OPCF 47 does not provide for forfeiture
The court further found that the insureds did not breach the insurance contract, noting that “In the absence of a breach of contract by the insureds or a provision of the contract providing for forfeiture in the circumstances of this case, there could be no forfeiture. The OPCF 47 endorsement contains no provision for forfeiture of the accident benefits to which an insured would otherwise be entitled. It does not say that if an insured mistakenly applies to the wrong insurer, they will lose their right to receive the optional benefits for which they have paid.”
Noted as well was the fact that the endorsement allows one to opt for the policy with the optional benefits, as long as they agreed not to claim under another policy. The court found that “There is no reason why the insureds could not agree not to make a claim under another policy, after withdrawing the Economical application and submitting an application to Heartland. The insureds in this case had no intention of claiming benefits under more than one policy nor does Heartland suggest that they did. Rather, they advance the purely technical argument that if an insured “first” applies under another policy, they disentitle themselves from claiming under the policy which includes optional benefits. The insureds did not breach the insurance contract. They sent their application to the wrong insurer. Had they done so with the intention of obtaining double recovery, it might be argued that doing so was a breach. But that is not what happened. They made a mistake. All that they needed to do to fix the mistake was to withdraw the application and re-apply to Heartland.”
OPCF 47 should not be interpreted to provide for a harsh result
The court quoted Rizzo & Rizzo Shoes Ltd, that confirmed “it is a well-established principle of statutory interpretation that the legislature does not intend to produce absurd consequences”, and that an “interpretation can be considered absurd … if it is extremely unreasonable or inequitable … or if it is incompatible with … the object of the legislative enactment”. Further, that to “interpret the OPCF 47 in the way that Heartland argues would be incompatible with that purpose and would be to treat it as a trap upon which insurers can rely in denying benefits to insureds unfamiliar with the effect of the endorsement. This would be an extremely inequitable and therefore absurd interpretation of the OPCF 47. It would also be to ignore the fact that the SABS are intended to be remedial and constitute consumer protection legislation.”

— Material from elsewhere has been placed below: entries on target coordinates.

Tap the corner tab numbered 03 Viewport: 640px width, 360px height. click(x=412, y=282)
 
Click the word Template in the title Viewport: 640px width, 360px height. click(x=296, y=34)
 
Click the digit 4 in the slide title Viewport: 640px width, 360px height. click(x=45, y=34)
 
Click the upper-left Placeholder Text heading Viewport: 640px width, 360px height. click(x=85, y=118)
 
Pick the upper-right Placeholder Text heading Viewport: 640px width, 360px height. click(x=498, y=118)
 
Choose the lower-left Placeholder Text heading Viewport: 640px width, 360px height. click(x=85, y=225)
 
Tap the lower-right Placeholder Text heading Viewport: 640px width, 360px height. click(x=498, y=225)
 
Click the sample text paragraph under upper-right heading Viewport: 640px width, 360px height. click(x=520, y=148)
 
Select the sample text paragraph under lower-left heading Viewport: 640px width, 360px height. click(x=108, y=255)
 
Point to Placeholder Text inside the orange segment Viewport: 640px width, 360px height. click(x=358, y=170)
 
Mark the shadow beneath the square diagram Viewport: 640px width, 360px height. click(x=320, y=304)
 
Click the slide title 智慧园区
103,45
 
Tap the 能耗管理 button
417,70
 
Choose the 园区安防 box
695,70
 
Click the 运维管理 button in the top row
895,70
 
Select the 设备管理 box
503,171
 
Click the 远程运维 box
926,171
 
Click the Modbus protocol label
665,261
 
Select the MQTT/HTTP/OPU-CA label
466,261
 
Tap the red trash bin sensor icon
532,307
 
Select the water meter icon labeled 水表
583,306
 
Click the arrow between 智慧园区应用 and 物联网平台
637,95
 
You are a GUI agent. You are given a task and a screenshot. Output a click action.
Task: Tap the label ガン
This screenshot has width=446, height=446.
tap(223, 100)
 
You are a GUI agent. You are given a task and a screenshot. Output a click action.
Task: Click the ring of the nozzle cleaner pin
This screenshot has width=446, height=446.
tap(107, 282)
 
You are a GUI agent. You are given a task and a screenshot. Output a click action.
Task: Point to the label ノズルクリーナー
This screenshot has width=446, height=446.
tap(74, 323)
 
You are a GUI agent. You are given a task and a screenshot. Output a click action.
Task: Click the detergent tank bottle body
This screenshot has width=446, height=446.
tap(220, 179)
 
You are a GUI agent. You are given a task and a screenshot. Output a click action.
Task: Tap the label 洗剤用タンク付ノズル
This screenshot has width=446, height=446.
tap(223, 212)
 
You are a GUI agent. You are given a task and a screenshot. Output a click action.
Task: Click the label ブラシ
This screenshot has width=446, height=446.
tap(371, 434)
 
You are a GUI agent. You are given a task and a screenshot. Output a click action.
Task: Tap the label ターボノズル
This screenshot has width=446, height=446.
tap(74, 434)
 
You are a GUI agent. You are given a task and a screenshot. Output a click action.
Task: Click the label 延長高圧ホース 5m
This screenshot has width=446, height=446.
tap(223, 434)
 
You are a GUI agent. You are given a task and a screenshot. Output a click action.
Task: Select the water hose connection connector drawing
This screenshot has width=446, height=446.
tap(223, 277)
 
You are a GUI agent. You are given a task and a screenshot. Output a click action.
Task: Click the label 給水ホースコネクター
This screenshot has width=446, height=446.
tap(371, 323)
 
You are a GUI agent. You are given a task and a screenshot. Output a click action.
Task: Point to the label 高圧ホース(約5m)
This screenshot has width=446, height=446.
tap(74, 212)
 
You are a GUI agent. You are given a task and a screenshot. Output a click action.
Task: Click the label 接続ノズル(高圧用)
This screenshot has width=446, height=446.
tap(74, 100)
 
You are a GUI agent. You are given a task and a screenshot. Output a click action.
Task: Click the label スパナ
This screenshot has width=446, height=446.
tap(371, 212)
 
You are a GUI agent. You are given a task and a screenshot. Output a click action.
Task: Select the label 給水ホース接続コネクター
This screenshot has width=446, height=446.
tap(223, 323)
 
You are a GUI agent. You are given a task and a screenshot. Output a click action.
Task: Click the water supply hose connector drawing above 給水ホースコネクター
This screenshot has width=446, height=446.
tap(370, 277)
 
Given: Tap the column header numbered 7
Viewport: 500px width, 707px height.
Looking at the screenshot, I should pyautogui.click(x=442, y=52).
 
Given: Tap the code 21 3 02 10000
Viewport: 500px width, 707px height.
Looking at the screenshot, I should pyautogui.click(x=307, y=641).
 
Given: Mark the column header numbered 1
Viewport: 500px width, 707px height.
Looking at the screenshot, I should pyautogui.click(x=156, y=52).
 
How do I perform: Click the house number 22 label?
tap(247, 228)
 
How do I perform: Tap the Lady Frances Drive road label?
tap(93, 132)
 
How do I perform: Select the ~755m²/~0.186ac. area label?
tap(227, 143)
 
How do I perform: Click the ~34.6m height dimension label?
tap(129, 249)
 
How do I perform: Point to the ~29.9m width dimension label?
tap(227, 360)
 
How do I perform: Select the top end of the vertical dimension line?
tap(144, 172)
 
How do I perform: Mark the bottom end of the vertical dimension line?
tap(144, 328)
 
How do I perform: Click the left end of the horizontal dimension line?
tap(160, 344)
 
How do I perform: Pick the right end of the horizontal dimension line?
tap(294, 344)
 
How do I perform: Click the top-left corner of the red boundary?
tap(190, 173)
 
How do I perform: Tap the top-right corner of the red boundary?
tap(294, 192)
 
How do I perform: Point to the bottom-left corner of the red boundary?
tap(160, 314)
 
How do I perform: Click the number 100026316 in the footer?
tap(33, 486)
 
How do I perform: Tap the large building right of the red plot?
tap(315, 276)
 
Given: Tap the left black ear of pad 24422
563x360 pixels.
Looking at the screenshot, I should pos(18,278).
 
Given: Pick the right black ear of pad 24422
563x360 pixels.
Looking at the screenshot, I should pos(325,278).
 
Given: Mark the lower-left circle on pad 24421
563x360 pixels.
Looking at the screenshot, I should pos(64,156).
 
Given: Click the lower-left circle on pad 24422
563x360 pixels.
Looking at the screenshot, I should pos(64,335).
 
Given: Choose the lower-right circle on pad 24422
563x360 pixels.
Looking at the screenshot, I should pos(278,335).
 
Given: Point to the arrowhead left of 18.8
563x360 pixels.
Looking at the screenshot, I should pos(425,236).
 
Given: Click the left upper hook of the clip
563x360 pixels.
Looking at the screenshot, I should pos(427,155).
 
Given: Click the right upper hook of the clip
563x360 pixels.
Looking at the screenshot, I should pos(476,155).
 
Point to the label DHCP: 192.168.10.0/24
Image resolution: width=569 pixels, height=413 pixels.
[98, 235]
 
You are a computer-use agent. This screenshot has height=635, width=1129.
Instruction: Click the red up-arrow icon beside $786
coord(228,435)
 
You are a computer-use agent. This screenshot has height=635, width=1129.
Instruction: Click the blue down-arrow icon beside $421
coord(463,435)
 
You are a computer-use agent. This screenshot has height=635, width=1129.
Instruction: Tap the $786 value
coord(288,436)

Duty of good faith in contractual performance
The court also found that Heartland’s actions following the MVA were clearly lacking in good faith. Reference was made to a senior accident benefit specialist, who failed to tell the insureds that they should apply to Heartland, and not to Economical, to claim optional benefits, which Turnbull J. had earlier framed as her being “guilty of “sharp conduct”. It was found that “Allowing Heartland to rely on the innocent error which occurred in this case would be to deny the good faith which underlaid their insurance obligation. Heartland also failed to provide information as required under s.32(2) of the Schedule. Information to assist in applying for benefits. Specifically herein, to whom the application ought to be directed.